• Work to do:
Return the lines of the material that run from the one holding "The height and width of the screenshot is (564, 1024)." through the one holding "Looking at the screenshot, I should click(x=155, y=212).", both included, copied exactly.

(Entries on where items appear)

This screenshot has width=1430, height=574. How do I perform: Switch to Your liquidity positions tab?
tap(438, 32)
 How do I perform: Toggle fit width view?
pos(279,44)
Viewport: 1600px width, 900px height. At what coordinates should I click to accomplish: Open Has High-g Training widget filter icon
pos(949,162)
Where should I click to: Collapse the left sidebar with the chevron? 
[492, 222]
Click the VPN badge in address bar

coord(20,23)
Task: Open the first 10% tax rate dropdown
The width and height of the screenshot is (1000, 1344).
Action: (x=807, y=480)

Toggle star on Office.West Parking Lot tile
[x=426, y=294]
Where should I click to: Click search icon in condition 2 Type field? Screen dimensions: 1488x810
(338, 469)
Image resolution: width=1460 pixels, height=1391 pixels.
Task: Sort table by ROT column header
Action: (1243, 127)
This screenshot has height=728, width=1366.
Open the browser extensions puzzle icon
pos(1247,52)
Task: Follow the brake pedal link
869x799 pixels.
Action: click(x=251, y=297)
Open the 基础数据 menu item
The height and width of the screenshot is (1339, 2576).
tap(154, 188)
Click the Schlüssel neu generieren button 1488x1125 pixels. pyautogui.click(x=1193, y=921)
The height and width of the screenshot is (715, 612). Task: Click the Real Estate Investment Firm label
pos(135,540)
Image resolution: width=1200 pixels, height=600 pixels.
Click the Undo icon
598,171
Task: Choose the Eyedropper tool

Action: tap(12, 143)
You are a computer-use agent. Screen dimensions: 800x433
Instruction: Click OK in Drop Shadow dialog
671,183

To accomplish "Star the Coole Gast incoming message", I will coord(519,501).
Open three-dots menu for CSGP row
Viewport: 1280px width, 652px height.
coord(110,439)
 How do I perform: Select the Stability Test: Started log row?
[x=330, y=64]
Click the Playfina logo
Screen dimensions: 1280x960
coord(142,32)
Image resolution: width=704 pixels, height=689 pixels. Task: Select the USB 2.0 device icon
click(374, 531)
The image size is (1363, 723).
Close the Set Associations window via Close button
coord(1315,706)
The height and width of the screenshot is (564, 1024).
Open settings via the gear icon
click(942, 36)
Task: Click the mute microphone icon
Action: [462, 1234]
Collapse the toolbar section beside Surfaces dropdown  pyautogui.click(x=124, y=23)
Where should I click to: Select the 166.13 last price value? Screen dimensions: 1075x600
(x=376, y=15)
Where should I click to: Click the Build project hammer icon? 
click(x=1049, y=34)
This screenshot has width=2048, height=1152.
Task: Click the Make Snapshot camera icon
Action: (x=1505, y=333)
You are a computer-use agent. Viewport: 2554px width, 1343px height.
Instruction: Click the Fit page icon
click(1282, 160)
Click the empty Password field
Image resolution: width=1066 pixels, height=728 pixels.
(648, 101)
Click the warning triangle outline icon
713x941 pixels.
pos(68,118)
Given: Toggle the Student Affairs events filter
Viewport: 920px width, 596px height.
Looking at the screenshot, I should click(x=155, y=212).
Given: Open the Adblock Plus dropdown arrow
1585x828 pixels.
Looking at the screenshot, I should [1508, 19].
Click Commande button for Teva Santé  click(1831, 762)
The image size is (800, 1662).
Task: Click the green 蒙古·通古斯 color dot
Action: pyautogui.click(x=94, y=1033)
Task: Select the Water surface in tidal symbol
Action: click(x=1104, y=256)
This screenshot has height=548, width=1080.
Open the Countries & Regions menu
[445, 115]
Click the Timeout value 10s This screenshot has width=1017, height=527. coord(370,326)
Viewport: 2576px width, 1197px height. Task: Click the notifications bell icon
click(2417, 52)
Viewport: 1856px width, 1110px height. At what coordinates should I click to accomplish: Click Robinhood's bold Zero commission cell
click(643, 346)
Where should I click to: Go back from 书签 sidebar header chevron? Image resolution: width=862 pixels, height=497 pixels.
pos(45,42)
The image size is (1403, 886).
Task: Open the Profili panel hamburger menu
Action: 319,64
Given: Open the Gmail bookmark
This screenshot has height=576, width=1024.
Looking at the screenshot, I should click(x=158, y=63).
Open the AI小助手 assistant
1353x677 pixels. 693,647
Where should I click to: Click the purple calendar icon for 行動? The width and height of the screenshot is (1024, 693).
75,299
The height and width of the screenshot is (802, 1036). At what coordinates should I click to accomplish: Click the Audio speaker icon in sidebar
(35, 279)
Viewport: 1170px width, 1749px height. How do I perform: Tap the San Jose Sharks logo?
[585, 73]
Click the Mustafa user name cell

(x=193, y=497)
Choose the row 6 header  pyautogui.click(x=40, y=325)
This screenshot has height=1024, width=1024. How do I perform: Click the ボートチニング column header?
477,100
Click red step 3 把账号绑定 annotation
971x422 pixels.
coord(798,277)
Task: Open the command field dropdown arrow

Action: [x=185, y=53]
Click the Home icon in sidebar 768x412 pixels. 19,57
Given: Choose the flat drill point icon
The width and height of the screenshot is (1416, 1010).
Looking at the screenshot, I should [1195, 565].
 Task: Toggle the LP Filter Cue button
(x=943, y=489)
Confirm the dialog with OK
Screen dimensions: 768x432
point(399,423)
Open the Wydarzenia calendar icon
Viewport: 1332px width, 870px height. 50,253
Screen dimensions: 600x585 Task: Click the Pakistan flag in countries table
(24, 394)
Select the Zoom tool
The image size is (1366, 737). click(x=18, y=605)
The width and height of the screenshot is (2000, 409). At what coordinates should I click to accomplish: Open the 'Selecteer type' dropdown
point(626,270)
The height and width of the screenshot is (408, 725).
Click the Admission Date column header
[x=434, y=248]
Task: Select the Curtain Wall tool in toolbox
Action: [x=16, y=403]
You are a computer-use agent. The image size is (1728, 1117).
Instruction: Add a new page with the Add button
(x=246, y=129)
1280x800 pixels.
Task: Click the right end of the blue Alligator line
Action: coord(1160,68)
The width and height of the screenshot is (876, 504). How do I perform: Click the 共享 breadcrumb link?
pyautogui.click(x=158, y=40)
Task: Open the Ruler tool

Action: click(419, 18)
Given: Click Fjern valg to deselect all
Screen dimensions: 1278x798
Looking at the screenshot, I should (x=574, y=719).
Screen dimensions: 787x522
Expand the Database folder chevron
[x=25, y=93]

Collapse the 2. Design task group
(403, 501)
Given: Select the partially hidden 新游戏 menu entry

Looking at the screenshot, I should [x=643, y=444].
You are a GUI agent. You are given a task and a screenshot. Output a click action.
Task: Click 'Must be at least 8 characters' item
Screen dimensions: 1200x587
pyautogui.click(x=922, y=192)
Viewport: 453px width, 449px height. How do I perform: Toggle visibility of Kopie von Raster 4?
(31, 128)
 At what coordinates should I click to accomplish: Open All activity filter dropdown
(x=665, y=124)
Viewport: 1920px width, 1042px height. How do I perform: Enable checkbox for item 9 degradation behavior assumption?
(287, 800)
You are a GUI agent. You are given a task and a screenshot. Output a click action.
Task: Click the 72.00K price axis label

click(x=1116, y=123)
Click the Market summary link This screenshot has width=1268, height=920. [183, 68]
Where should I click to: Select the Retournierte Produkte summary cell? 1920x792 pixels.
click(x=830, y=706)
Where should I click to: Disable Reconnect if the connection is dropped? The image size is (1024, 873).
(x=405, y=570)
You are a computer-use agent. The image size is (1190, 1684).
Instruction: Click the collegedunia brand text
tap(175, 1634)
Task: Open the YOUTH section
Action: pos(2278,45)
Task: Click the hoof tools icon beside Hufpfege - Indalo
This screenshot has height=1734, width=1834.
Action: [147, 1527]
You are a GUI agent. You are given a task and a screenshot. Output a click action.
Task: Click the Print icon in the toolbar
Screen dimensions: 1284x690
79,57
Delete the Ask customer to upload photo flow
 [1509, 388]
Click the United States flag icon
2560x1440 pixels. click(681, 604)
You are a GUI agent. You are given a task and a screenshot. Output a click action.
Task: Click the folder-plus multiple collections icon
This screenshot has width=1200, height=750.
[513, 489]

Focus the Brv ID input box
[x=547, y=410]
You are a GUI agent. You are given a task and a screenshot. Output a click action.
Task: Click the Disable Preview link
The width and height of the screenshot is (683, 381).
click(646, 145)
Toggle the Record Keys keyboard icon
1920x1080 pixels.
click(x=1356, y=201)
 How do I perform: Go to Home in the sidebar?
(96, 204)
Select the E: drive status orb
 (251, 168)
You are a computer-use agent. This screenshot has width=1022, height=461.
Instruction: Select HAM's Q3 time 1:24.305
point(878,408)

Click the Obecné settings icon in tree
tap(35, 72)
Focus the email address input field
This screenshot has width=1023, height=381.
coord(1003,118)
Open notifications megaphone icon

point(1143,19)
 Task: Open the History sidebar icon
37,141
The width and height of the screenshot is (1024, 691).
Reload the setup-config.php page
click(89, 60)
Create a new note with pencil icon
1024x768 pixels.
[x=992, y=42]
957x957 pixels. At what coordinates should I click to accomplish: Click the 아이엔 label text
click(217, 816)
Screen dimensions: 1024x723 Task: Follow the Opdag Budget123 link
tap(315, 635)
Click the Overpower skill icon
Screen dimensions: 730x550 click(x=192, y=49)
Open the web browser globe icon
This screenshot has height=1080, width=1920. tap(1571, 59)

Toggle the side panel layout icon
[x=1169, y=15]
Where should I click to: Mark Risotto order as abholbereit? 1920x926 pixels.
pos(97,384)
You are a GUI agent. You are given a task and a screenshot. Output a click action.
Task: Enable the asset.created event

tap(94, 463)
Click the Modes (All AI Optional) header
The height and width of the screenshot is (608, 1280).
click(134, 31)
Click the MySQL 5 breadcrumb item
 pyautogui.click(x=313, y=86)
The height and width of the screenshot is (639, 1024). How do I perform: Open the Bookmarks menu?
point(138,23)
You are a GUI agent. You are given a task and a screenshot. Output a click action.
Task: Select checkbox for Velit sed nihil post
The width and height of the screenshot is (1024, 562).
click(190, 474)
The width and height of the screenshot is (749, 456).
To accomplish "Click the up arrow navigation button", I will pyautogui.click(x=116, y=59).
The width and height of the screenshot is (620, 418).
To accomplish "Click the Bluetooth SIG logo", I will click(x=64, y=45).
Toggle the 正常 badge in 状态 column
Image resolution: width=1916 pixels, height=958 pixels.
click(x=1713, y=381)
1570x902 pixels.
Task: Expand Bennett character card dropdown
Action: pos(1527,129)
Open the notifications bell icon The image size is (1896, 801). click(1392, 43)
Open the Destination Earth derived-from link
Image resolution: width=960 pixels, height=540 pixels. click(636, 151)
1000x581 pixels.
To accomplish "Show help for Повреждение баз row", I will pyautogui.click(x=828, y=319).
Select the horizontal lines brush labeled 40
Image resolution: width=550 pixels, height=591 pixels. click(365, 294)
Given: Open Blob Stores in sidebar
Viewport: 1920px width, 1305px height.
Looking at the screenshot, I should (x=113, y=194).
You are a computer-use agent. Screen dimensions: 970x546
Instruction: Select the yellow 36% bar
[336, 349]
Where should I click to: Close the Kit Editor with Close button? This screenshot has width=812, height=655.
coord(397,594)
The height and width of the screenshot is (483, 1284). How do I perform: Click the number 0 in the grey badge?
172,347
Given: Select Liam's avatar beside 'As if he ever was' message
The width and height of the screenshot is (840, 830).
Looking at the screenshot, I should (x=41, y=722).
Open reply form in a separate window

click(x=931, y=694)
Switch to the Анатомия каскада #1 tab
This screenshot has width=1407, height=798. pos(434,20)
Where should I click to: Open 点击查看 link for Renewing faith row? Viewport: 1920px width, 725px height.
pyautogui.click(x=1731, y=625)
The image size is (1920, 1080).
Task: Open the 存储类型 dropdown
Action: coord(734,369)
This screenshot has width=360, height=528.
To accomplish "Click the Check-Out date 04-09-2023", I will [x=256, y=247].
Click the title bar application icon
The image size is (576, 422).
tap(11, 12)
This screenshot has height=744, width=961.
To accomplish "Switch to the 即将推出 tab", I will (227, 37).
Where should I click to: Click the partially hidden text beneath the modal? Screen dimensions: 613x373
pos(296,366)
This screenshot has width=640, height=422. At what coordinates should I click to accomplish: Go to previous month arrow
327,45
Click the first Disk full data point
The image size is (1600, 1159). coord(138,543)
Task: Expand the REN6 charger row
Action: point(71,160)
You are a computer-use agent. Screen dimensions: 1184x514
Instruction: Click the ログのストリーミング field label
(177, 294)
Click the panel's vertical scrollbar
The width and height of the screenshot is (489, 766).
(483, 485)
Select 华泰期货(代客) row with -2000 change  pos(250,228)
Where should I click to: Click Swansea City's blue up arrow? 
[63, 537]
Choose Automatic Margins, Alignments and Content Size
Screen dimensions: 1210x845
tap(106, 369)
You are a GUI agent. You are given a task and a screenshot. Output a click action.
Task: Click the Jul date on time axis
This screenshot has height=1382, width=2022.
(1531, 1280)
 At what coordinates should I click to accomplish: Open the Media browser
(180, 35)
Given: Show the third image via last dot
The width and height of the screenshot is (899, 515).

• Response to this exercise:
The height and width of the screenshot is (564, 1024).
Open settings via the gear icon
click(942, 36)
Task: Click the mute microphone icon
Action: [462, 1234]
Collapse the toolbar section beside Surfaces dropdown  pyautogui.click(x=124, y=23)
Where should I click to: Select the 166.13 last price value? Screen dimensions: 1075x600
(x=376, y=15)
Where should I click to: Click the Build project hammer icon? 
click(x=1049, y=34)
This screenshot has width=2048, height=1152.
Task: Click the Make Snapshot camera icon
Action: (x=1505, y=333)
You are a computer-use agent. Viewport: 2554px width, 1343px height.
Instruction: Click the Fit page icon
click(1282, 160)
Click the empty Password field
Image resolution: width=1066 pixels, height=728 pixels.
(648, 101)
Click the warning triangle outline icon
713x941 pixels.
pos(68,118)
Given: Toggle the Student Affairs events filter
Viewport: 920px width, 596px height.
Looking at the screenshot, I should click(x=155, y=212).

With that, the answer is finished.